In this code the Bot is waiting for a TokenResponseEvent (more about how this is routed to the Dialog stack is below). The WaitForToken method first determines if this event was sent. If it was sent, it can be used by the bot. If it was not, the RecognizeTokenAsync method takes whatever text was sent to the bot and passes it to GetUserTokenAsync. The reason for this is that some clients (like WebChat) do not need the Magic Code verification code and can directly send the Token in the TokenResponseEvent. Other clients still require the magic code (like Facebook or Slack). The Azure Bot Service will present these clients with a six digit magic code and ask the user to type this into the chat window. While not ideal, this is the 'fall back' behavior and so if RecognizeTokenAsync receives a code, the bot can send this code to the Azure Bot Service and get a token back. If this call also fails, then you can decide to report an error, or do something else. In most cases though, the bot will now have a user token.
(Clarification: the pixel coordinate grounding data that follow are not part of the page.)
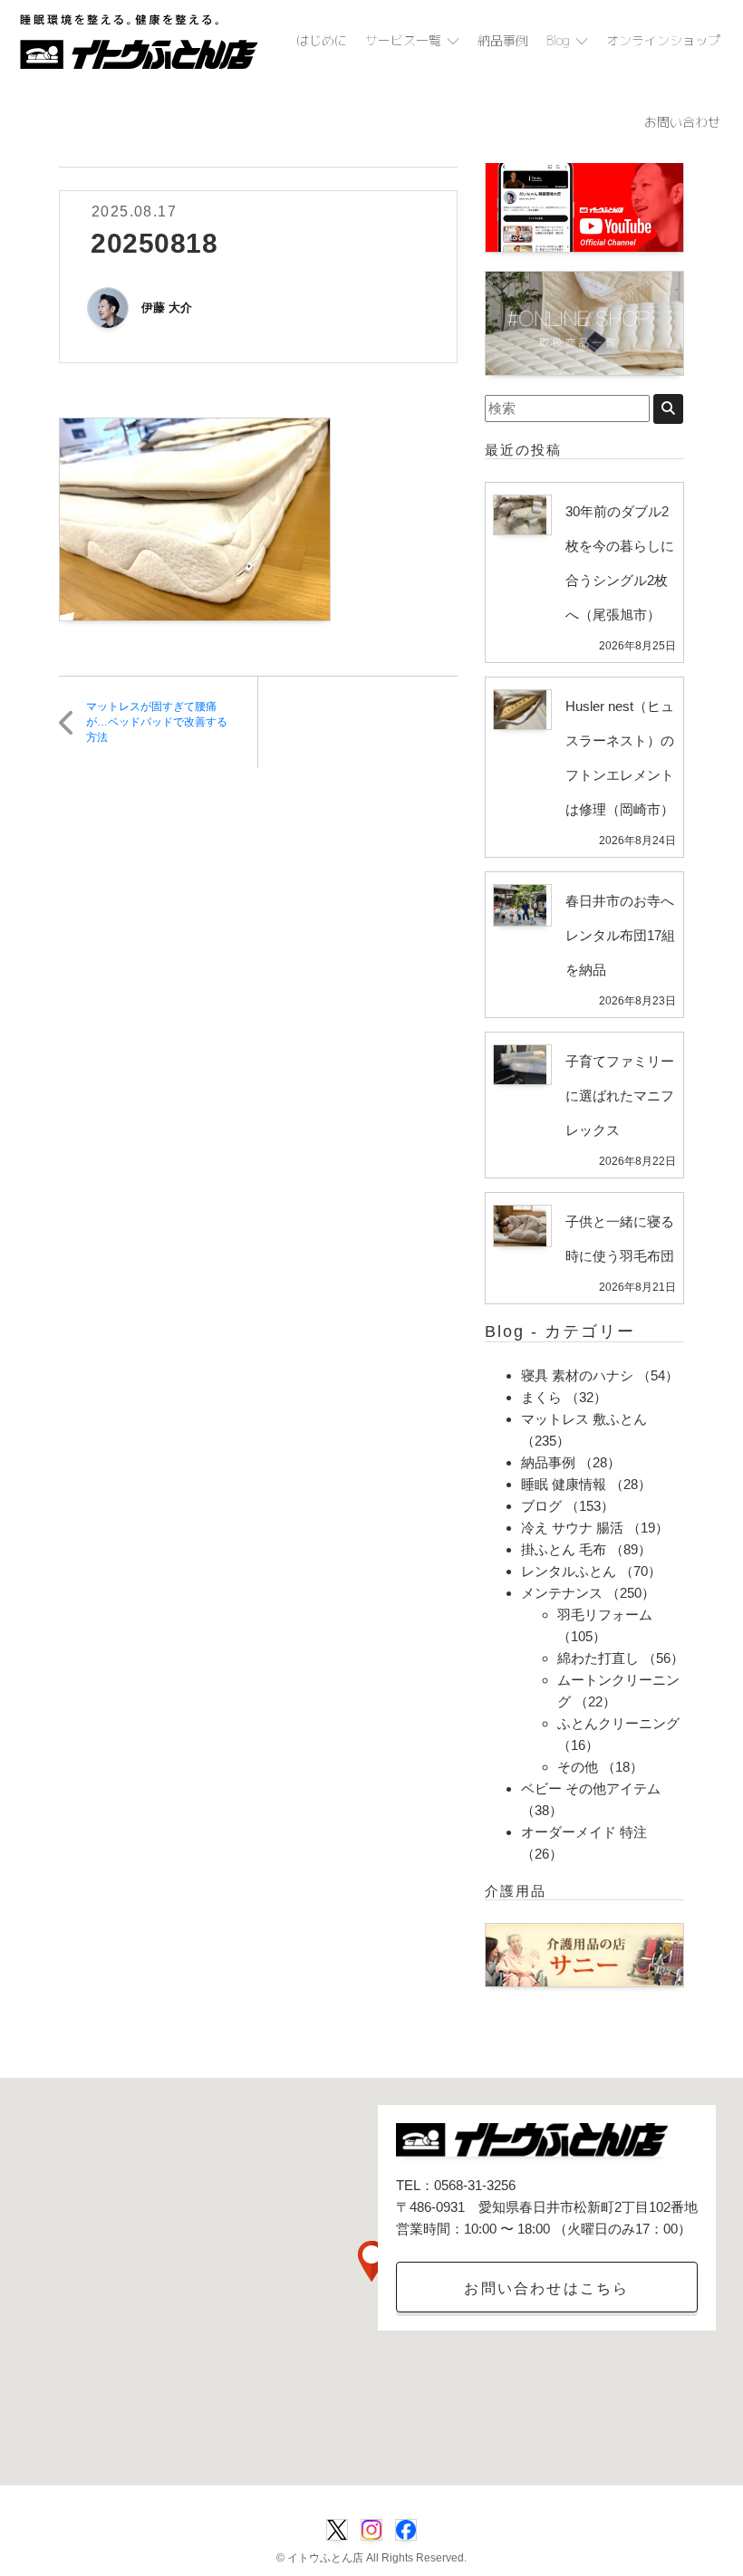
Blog (558, 40)
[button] (371, 2261)
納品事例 (503, 40)
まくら (541, 1397)
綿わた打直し (598, 1658)
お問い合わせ (682, 121)
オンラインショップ (663, 40)
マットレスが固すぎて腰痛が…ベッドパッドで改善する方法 (156, 722)
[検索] (668, 409)
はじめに (321, 40)
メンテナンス (562, 1592)
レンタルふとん (568, 1571)
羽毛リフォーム (604, 1614)
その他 (577, 1766)
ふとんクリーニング (618, 1723)
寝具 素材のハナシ (577, 1375)
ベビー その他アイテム (591, 1788)
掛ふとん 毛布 (563, 1549)
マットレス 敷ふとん (584, 1419)
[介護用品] (584, 1954)
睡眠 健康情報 (563, 1484)
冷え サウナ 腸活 (572, 1527)
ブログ (541, 1506)
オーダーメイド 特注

If you look in the the bot code of each sample, you'll see that Event and Invoke activities are also routed to the dialog stack.

// This can be called when the bot receives an Activity after sending an OAuthCard
private async Task<TokenResponse> RecognizeTokenAsync(ITurnContext turnContext, CancellationToken cancellationToken = default(CancellationToken))
{
    if (IsTokenResponseEvent(turnContext))
    {
        // The bot received the token directly
        var tokenResponseObject = turnContext.Activity.Value as JObject;
        var token = tokenResponseObject?.ToObject<TokenResponse>();
        return token;
    }
    else if (IsTeamsVerificationInvoke(turnContext))
    {
        var magicCodeObject = turnContext.Activity.Value as JObject;
        var magicCode = magicCodeObject.GetValue("state")?.ToString();

        var token = await adapter.GetUserTokenAsync(turnContext, _settings.ConnectionName, magicCode, cancellationToken).ConfigureAwait(false);
        return token;
    }
    else if (turnContext.Activity.Type == ActivityTypes.Message)
    {
        // make sure it's a 6-digit code
        var matched = _magicCodeRegex.Match(turnContext.Activity.Text);
        if (matched.Success)
        {
            var token = await adapter.GetUserTokenAsync(turnContext, _settings.ConnectionName, matched.Value, cancellationToken).ConfigureAwait(false);
            return token;
        }
    }

    return null;
}

private bool IsTokenResponseEvent(ITurnContext turnContext)
{
    var activity = turnContext.Activity;
    return activity.Type == ActivityTypes.Event && activity.Name == "tokens/response";
}

private bool IsTeamsVerificationInvoke(ITurnContext turnContext)
{
    var activity = turnContext.Activity;
    return activity.Type == ActivityTypes.Invoke && activity.Name == "signin/verifyState";
}

Message controller

On subsequent calls to the bot, notice that the token is never cached by this sample bot. This is because the bot can always ask the Azure Bot Service for the token. This avoids the bot needing to manage the token life-cycle, refresh the token, etc, as Azure Bot Service does all of this for you.